İnsanoğlu içinde yaşadığı dünyada "ne", "nasıl" ve "ne şekilde" gibi pek çok sorunun cevabını aramakta, ancak bu soruların ardından oldukça kısa bir yol katedebilmektedir. İnsanın iç içe yaşadığı olağanüstü düzen ve denge hakkında kendisine 'neden?' sorusunu sormadığı sürece gerçeğe ulaşacak bir mesafe katetmesi mümkün değildir.
Bu kitapta, canlı-cansız her şeyin temeli olan "atom" konusunu ele alacağız. Atom hakkında nelerin, nasıl ve ne şekilde gerçekleştiğini inceledikten sonra, "neden" sorusunun cevaplarını arayacağız.
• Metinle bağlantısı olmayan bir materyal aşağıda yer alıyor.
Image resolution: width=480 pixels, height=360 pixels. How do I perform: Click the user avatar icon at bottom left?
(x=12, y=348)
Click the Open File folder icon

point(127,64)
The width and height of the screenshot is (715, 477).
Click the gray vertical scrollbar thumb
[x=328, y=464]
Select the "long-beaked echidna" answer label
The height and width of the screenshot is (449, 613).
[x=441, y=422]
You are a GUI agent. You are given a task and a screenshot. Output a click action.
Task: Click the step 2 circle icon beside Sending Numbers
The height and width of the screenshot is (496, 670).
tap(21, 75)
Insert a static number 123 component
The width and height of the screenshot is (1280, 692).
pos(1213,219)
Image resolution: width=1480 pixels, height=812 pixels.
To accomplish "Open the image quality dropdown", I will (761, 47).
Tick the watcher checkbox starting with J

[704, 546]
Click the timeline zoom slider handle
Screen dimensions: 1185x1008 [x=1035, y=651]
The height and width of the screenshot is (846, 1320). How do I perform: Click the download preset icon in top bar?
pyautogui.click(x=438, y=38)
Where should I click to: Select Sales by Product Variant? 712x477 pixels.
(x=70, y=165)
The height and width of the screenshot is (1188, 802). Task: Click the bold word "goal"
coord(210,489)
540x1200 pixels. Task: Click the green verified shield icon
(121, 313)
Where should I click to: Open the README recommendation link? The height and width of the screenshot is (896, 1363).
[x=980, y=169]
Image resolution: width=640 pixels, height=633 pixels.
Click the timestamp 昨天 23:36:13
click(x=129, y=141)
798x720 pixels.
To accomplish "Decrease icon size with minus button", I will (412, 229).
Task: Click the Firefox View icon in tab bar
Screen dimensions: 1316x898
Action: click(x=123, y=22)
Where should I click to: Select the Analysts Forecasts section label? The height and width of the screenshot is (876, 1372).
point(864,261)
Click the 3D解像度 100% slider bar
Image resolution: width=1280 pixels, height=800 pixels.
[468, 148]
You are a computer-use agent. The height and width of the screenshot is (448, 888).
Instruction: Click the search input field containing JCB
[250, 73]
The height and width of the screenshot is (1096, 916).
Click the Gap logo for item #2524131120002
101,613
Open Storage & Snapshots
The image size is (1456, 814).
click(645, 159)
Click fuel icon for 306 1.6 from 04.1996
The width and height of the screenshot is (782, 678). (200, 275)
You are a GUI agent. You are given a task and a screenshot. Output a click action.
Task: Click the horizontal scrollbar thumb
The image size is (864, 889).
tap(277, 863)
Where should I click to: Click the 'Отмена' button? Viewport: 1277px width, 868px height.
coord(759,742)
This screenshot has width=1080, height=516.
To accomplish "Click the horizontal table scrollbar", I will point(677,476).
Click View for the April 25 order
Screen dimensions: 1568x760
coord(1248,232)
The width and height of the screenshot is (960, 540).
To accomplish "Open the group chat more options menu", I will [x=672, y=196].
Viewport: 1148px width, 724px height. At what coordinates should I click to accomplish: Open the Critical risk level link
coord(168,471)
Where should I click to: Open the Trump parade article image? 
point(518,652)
Bizi, peşinde olduğumuz mutlak gerçeğe ulaştıracak olan işte bu son sorunun cevabı olacaktır.
19. yüzyılın ilk yarısından bu yana çok sayıda bilimadamı atomun sırlarını ortaya çıkarabilmek için gece gündüz çalıştılar. Atomun şekli, hareketi, yapısı ve diğer özelliklerini gün ışığına çıkaran bu çalışmalar, maddeyi ezeli ve ebedi bir varlık olarak kabul eden klasik fiziği temellerinden yıktı ve modern fiziğin temellerini attı. Bu çalışmalar aynı zamanda beraberinde birçok soruyu da gündeme getirdi.
Bu sorulara yanıt arayan pek çok fizikçi, çalışmalarının sonucunda tüm evrende olduğu gibi atomda da kusursuz bir düzen, şaşmaz bir denge ve mükemmel bir tasarım olduğu gerçeğinde birleştiler.
Bu gerçek, 14 asır önce Allah Katından indirilmiş olan Kuran'da da açıklanmıştır. Kuran ayetlerinden açıkça anlaşıldığı gibi tüm evren, mükemmel bir düzen içinde işlemektedir. Çünkü yer, gök ve ikisi arasında bulunanlar, sonsuz bir güç ve akıl sahibi olan Allah tarafından yaratılmıştır.
Allah’ın yarattığı her şey olağanüstü mükemmelliktedir ve kusursuz bir düzen içinde işlemektedir. Asıl şaşılması gereken konu, bazı insanların kendi vücutları da dahil olmak üzere gördükleri, duydukları ve bildikleri her yerde karşılarına çıkan sonsuz sayıdaki mucizeden etkilenmemeleri ve bu olağanüstü detayların "neden" kendilerine gösterildiği sorusunun cevabını düşünmemekte ısrar etmeleridir.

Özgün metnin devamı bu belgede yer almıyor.